Equal Education (EE) has persistently lobbied national government for bigger budget allocations toward necessities such as school infrastructure, scholar transport, school safety, and early grade literacy. Education MECs must however do their bit, and efficiently and effectively spend the money that they do have. The MECs must also become active participants in making the case for their departments to receive the funds required to deliver quality and equal education.
We’re calling on Western Cape MEC Debbie Schäfer to take the following pledge, and to articulate this in her budget vote speech this Friday 13 March.
MEC Schäfer, we’re asking you to pledge to:
- Demonstrate that within your existing budget, necessities such as school safety and school infrastructure, are being prioritised.
- Sit down with Equal Education to identify areas where additional funding from national government could be drawn from, and to outline your strategy and plans to lobby national government for a bigger budget. EE will extend the same offer to all the education MECs before their upcoming budget vote speeches. Ensuring basic education is adequately funded is a collective, societal responsibility. Let’s get to work!
- Demonstrate that your budget allocations reflect the Western Cape Education Department’s (WCED) commitment to prioritise school safety by making your department’s expenditure on school safety interventions (such as the Safe Schools Programme) publicly available.
We will continue to demand accountability and transparency from MEC Schäfer.
There is currently no detailed publicly available or easily accessible information on how the budget for the WCED Safe Schools Programme is allocated. Schools located in crime-ridden areas across the province continue to be vulnerable to vandalism, gang activity and robbery. Learner-on-learner violence, and violence between learners and teachers, is far too prevalent. Detailed budget information is vital for school communities to assess whether the WCED’s programmes and interventions are achieving what they set out to.
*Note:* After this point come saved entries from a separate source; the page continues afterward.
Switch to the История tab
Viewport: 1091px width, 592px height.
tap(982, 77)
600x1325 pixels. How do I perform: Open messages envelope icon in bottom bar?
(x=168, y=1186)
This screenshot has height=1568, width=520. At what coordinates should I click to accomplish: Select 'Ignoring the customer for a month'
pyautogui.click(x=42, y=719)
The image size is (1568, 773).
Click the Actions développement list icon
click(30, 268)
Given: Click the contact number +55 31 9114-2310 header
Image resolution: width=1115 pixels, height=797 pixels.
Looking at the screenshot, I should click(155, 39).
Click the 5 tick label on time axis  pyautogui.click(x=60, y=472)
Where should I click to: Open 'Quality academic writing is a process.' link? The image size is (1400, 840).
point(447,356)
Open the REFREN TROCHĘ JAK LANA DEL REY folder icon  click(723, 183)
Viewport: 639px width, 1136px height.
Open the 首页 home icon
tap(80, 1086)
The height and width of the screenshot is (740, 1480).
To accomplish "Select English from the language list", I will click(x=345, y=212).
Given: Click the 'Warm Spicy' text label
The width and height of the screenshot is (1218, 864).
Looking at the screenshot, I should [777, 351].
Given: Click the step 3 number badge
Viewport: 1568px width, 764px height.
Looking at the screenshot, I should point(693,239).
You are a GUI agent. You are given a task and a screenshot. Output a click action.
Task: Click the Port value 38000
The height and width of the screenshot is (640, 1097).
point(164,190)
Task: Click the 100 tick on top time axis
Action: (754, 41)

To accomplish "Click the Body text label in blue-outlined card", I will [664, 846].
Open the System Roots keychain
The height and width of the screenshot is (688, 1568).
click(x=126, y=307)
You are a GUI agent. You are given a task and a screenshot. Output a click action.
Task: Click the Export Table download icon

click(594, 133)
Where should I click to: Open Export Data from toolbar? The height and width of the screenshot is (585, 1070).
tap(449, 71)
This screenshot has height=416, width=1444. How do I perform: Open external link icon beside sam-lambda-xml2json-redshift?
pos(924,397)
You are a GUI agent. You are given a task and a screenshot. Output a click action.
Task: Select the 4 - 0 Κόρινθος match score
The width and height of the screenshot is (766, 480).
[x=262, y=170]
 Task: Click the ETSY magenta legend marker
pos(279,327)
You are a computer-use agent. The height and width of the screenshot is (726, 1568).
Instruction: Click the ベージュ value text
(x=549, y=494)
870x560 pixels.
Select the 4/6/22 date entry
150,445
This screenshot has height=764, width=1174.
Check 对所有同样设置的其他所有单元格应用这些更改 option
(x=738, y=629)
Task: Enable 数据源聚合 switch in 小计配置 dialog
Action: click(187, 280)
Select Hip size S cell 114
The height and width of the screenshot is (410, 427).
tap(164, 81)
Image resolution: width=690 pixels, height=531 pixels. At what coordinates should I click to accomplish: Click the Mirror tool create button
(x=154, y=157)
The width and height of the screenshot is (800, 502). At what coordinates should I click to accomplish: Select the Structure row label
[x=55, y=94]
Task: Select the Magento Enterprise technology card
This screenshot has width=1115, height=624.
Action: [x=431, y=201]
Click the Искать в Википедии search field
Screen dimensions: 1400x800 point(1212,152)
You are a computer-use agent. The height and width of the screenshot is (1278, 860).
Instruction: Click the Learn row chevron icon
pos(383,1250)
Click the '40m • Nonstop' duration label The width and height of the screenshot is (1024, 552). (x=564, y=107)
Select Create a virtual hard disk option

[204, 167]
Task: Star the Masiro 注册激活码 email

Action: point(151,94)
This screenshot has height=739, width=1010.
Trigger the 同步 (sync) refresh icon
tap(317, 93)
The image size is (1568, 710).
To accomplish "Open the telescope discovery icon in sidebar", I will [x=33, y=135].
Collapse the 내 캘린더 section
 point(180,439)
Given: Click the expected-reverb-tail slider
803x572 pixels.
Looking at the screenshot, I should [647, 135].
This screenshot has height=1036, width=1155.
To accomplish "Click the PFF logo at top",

Realising safe schools across the Western Cape dictates a proactive rather than reactive approach from the WCED. It is incumbent on MEC Schäfer to prioritise these measures – ensuring that district offices have sufficient psychologists and social workers to reach learners who require psychosocial intervention.
After submitting a Promotion for Access to Information Act (PAIA) application recently, EE learnt that approximately R33 million was allocated to the Safe Schools Programme in 2019/20. On the other hand the WCED invested R239 million towards e-learning over the same period. MEC Schäfer needs to explain to the public the motivation behind this seemingly skewed investment.
Information and communications technology (ICT) infrastructure is vital – such as equipping schools with internet connectivity – which is demanded by the 2020 deadline of the Minimum Uniform Norms and Standards for Public School Infrastructure. And while we are supportive of innovation, the provision of devices such as tablets and smart classrooms must be weighed against that learners and teachers suffer violence within their schools every day.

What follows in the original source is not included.